EXERCISE REQUIREMENTS
• a. Summarize the maize trade excerpt in two sentences.
• b. Answer these questions from the maize trade excerpt.
(i) Which health-threatening substance is named as something member states may test imports for?
(ii) Whose guidelines for trading agricultural products could be enforced in the absence of the block procedures?
(iii) What position does Prof Mkenda hold?
• c. Repeat everything in the maize trade excerpt from "He noted, however, that" down to "bulks of consignments.".

EXERCISE PASSAGE
____________________

He said exporters holding documents from such institutions should be allowed to cross the borders without interference, inconveniences and restrictions.
“Cross-border restrictions are not part of the EAC member states’ agreements. Even in the absence of the block procedures, the World Trade Organization (WTO) guidelines for trading agricultural products could be enforced.”
Prof Mkenda said all EAC member states have the right to test and get satisfied with the quality of imports including determining the level of health threatening substances like aflatoxins and their respective levels of conformity.
He noted, however, that such measures should not be applied as non-tariff barriers (NTB).
“I don’t believe if this is what Kenya intends to do. I believe both Kenya and Tanzania want to continue enjoying bilateral trade relations and benefit it’s people” he said.
He said there were ongoing efforts that commenced shortly after getting preliminary reports that Kenya was planning to ban importation of our maize, but he declined to go into details.
“I’m sure the ongoing efforts, together with Mr Munya’s statement that this matter is heading to a smooth end that will enable the two friend countries to continue doing business involving bulks of consignments.
Prof Mkenda said being the EAC chair, he was optimistic that Kenya was committed to agreements made by the EAC through its protocol, the same way Tanzania is committed to similar resolutions.

____________________

DATASET EXCERPT
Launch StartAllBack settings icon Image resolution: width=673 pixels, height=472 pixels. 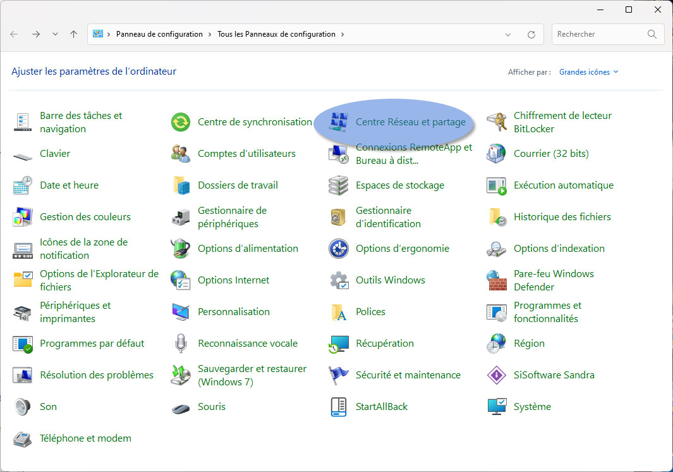pyautogui.click(x=339, y=407)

____________________

ANSWERS FOR THE EXERCISE
• a. Cross-border restrictions are not part of the EAC member states' agreements, and Prof Mkenda said member states may test imports for quality and for substances like aflatoxins but should not apply such measures as non-tariff barriers. He said efforts began after preliminary reports that Kenya planned to ban maize imports, and as EAC chair he was optimistic that Kenya, like Tanzania, is committed to EAC agreements.

• b.
(i) Aflatoxins.
(ii) The World Trade Organization (WTO).
(iii) He is the EAC chair.

• c.
He noted, however, that such measures should not be applied as non-tariff barriers (NTB).
“I don’t believe if this is what Kenya intends to do. I believe both Kenya and Tanzania want to continue enjoying bilateral trade relations and benefit it’s people” he said.
He said there were ongoing efforts that commenced shortly after getting preliminary reports that Kenya was planning to ban importation of our maize, but he declined to go into details.
“I’m sure the ongoing efforts, together with Mr Munya’s statement that this matter is heading to a smooth end that will enable the two friend countries to continue doing business involving bulks of consignments.